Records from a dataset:
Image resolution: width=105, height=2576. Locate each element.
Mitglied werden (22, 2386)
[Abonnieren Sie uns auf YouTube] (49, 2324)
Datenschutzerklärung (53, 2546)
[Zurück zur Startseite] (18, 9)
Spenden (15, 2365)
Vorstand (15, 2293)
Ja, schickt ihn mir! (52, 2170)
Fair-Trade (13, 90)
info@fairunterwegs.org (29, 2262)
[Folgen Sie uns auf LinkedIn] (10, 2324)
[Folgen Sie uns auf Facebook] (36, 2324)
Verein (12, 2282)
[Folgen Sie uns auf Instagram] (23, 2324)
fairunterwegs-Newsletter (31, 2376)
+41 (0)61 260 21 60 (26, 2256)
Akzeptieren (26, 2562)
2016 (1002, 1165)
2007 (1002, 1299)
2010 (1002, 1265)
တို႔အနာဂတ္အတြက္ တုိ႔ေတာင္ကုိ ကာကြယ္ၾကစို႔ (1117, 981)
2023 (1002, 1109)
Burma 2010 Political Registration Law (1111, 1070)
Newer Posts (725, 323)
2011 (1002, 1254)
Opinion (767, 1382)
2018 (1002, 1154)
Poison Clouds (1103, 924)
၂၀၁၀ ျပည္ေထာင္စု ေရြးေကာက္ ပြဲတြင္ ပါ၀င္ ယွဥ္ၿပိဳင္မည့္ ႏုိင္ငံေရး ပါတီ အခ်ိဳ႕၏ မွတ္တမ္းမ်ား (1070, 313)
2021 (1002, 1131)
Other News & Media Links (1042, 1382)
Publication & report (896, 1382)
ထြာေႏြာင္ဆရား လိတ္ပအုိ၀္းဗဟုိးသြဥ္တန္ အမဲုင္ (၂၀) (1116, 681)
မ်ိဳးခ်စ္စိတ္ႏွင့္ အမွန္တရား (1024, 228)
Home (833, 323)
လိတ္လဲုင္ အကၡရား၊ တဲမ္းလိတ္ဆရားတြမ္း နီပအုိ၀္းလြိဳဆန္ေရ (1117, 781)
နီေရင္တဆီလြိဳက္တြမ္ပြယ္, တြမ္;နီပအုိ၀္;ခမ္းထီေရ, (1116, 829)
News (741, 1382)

Work to be completed:
Repeat the data in its entirety, word for word.

Result below:
Image resolution: width=105, height=2576. Locate each element.
Mitglied werden (22, 2386)
[Abonnieren Sie uns auf YouTube] (49, 2324)
Datenschutzerklärung (53, 2546)
[Zurück zur Startseite] (18, 9)
Spenden (15, 2365)
Vorstand (15, 2293)
Ja, schickt ihn mir! (52, 2170)
Fair-Trade (13, 90)
info@fairunterwegs.org (29, 2262)
[Folgen Sie uns auf LinkedIn] (10, 2324)
[Folgen Sie uns auf Facebook] (36, 2324)
Verein (12, 2282)
[Folgen Sie uns auf Instagram] (23, 2324)
fairunterwegs-Newsletter (31, 2376)
+41 (0)61 260 21 60 (26, 2256)
Akzeptieren (26, 2562)
2016 (1002, 1165)
2007 (1002, 1299)
2010 (1002, 1265)
တို႔အနာဂတ္အတြက္ တုိ႔ေတာင္ကုိ ကာကြယ္ၾကစို႔ (1117, 981)
2023 (1002, 1109)
Burma 2010 Political Registration Law (1111, 1070)
Newer Posts (725, 323)
2011 (1002, 1254)
Opinion (767, 1382)
2018 (1002, 1154)
Poison Clouds (1103, 924)
၂၀၁၀ ျပည္ေထာင္စု ေရြးေကာက္ ပြဲတြင္ ပါ၀င္ ယွဥ္ၿပိဳင္မည့္ ႏုိင္ငံေရး ပါတီ အခ်ိဳ႕၏ မွတ္တမ္းမ်ား (1070, 313)
2021 (1002, 1131)
Other News & Media Links (1042, 1382)
Publication & report (896, 1382)
ထြာေႏြာင္ဆရား လိတ္ပအုိ၀္းဗဟုိးသြဥ္တန္ အမဲုင္ (၂၀) (1116, 681)
မ်ိဳးခ်စ္စိတ္ႏွင့္ အမွန္တရား (1024, 228)
Home (833, 323)
လိတ္လဲုင္ အကၡရား၊ တဲမ္းလိတ္ဆရားတြမ္း နီပအုိ၀္းလြိဳဆန္ေရ (1117, 781)
နီေရင္တဆီလြိဳက္တြမ္ပြယ္, တြမ္;နီပအုိ၀္;ခမ္းထီေရ, (1116, 829)
News (741, 1382)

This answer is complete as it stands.